Monsieur,


je suis bien coupable de ne vous avoir pas remercié de votre aimable et bon souvenir qui vous a fait m’envoyer un magnifique ananas et des bonbons exquis de Châteauroux ; c’est la venue chez moi de votre affreux neveu Arthur qui m’a rappelé votre gracieuseté et mon inqualifiable oubli. Je ne vois qu’un moyen de réparer ma faute, c’est de faire une bonne action à laquelle je vous prierai de m’aider en voulant bien me donner les renseignements nécessaires pour réussir dans le but que je me propose.

Il doit y avoir à Châteauroux des malheureux, je les désire en petit nombre afin qu’ils profitent mieux d’une représentation que j’ai le projet et le bien vif désir de voir se réaliser ; ce qu’il me serait agréable de savoir, Monsieur, c’est la possibilité de pouvoir donner cette soirée à Châteauroux même, s’il y a un espèce de théâtre ou au moins une salle de concert propice à cette bonne œuvre ; je crois qu’une affiche annonçant une représentation donnée au bénéfice des pauvres de Châteauroux serait accueillie favorablement par les châteaux ( ?) environnants et par la bourgeoisie de votre ville.

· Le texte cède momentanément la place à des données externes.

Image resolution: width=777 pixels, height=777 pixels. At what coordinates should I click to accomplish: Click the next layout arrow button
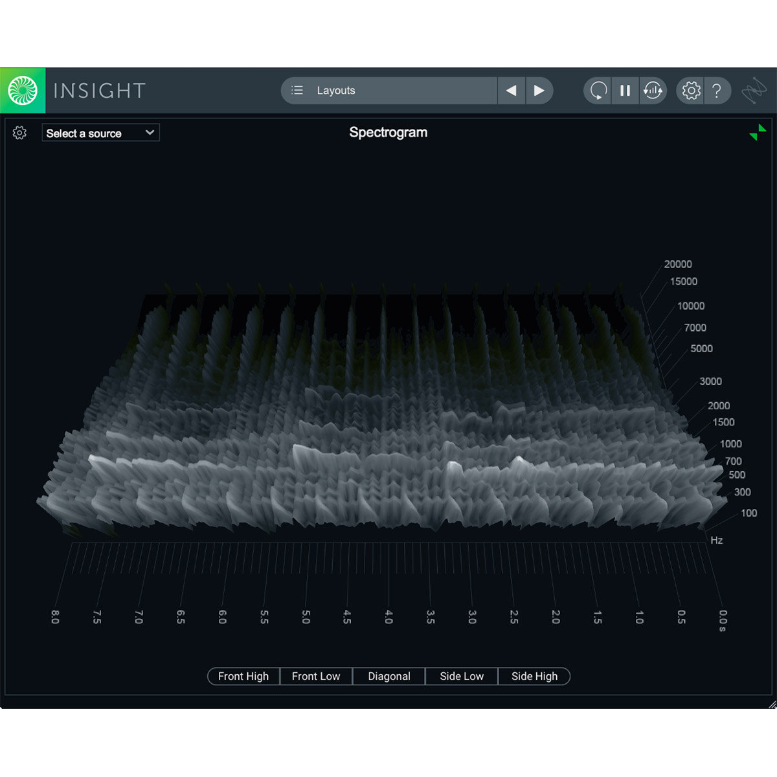click(x=539, y=90)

J’espère, Monsieur, que vous croirez au bonheur vrai que j’éprouve toujours quand il se présente à moi l’occasion de faire du bien et que vous voudrez me répondre le plus tôt qu’il vous sera possible si chance il y a de pouvoir sortir pour quelques jours au moins des familles de la misère.

Veuillez agréer, Monsieur, l’assurance de mes sentiments les plus respectueux et les plus dévoués.